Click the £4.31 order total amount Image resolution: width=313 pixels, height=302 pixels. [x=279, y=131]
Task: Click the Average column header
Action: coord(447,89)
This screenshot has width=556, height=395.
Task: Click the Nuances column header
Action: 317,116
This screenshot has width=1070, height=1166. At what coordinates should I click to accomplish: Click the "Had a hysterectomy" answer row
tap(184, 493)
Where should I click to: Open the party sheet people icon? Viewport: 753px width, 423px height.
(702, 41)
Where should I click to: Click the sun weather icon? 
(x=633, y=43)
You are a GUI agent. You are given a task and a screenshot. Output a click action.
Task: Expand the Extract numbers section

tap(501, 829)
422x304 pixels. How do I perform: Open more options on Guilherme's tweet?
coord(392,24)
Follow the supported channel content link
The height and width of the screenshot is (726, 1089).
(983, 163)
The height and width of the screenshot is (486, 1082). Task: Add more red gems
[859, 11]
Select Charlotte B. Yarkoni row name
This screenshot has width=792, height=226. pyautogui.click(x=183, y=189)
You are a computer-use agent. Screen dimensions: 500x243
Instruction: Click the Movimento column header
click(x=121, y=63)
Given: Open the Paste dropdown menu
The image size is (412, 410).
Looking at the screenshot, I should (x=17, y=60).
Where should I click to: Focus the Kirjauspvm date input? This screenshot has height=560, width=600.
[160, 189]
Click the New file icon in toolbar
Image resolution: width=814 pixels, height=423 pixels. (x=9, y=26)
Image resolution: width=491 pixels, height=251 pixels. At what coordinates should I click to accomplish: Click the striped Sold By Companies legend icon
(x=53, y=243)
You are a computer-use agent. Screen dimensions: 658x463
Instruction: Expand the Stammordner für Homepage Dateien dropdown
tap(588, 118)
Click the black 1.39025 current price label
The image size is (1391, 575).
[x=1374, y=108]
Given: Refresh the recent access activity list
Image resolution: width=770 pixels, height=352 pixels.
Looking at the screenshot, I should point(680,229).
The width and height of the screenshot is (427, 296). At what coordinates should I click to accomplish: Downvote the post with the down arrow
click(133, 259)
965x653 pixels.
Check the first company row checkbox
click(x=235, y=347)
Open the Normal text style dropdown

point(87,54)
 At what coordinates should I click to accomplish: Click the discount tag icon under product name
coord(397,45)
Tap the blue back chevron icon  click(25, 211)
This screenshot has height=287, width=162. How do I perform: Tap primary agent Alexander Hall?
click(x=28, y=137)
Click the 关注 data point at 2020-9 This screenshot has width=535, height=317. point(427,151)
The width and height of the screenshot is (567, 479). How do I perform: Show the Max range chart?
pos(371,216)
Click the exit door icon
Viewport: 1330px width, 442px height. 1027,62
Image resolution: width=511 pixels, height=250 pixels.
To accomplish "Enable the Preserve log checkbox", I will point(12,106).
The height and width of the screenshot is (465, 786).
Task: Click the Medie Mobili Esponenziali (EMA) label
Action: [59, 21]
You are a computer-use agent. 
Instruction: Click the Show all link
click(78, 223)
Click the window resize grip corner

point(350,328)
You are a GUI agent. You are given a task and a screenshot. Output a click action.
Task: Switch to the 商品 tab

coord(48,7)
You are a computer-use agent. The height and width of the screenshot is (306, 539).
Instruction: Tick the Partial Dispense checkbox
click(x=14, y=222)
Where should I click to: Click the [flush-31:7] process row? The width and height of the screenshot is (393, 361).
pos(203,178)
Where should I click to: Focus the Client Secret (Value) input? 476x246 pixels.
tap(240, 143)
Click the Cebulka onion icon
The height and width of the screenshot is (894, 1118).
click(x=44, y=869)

....

» WORK ITEM:
Would you please copy, word for word, everything above from the line containing "This screenshot has width=1070, height=1166." down to the line containing "965x653 pixels.", those two lines included?

» EXERCISE OUTPUT:
This screenshot has width=1070, height=1166. At what coordinates should I click to accomplish: Click the "Had a hysterectomy" answer row
tap(184, 493)
Where should I click to: Open the party sheet people icon? Viewport: 753px width, 423px height.
(702, 41)
Where should I click to: Click the sun weather icon? 
(x=633, y=43)
You are a GUI agent. You are given a task and a screenshot. Output a click action.
Task: Expand the Extract numbers section

tap(501, 829)
422x304 pixels. How do I perform: Open more options on Guilherme's tweet?
coord(392,24)
Follow the supported channel content link
The height and width of the screenshot is (726, 1089).
(983, 163)
The height and width of the screenshot is (486, 1082). Task: Add more red gems
[859, 11]
Select Charlotte B. Yarkoni row name
This screenshot has width=792, height=226. pyautogui.click(x=183, y=189)
You are a computer-use agent. Screen dimensions: 500x243
Instruction: Click the Movimento column header
click(x=121, y=63)
Given: Open the Paste dropdown menu
The image size is (412, 410).
Looking at the screenshot, I should (x=17, y=60).
Where should I click to: Focus the Kirjauspvm date input? This screenshot has height=560, width=600.
[160, 189]
Click the New file icon in toolbar
Image resolution: width=814 pixels, height=423 pixels. (x=9, y=26)
Image resolution: width=491 pixels, height=251 pixels. At what coordinates should I click to accomplish: Click the striped Sold By Companies legend icon
(x=53, y=243)
You are a computer-use agent. Screen dimensions: 658x463
Instruction: Expand the Stammordner für Homepage Dateien dropdown
tap(588, 118)
Click the black 1.39025 current price label
The image size is (1391, 575).
[x=1374, y=108]
Given: Refresh the recent access activity list
Image resolution: width=770 pixels, height=352 pixels.
Looking at the screenshot, I should point(680,229).
The width and height of the screenshot is (427, 296). At what coordinates should I click to accomplish: Downvote the post with the down arrow
click(133, 259)
965x653 pixels.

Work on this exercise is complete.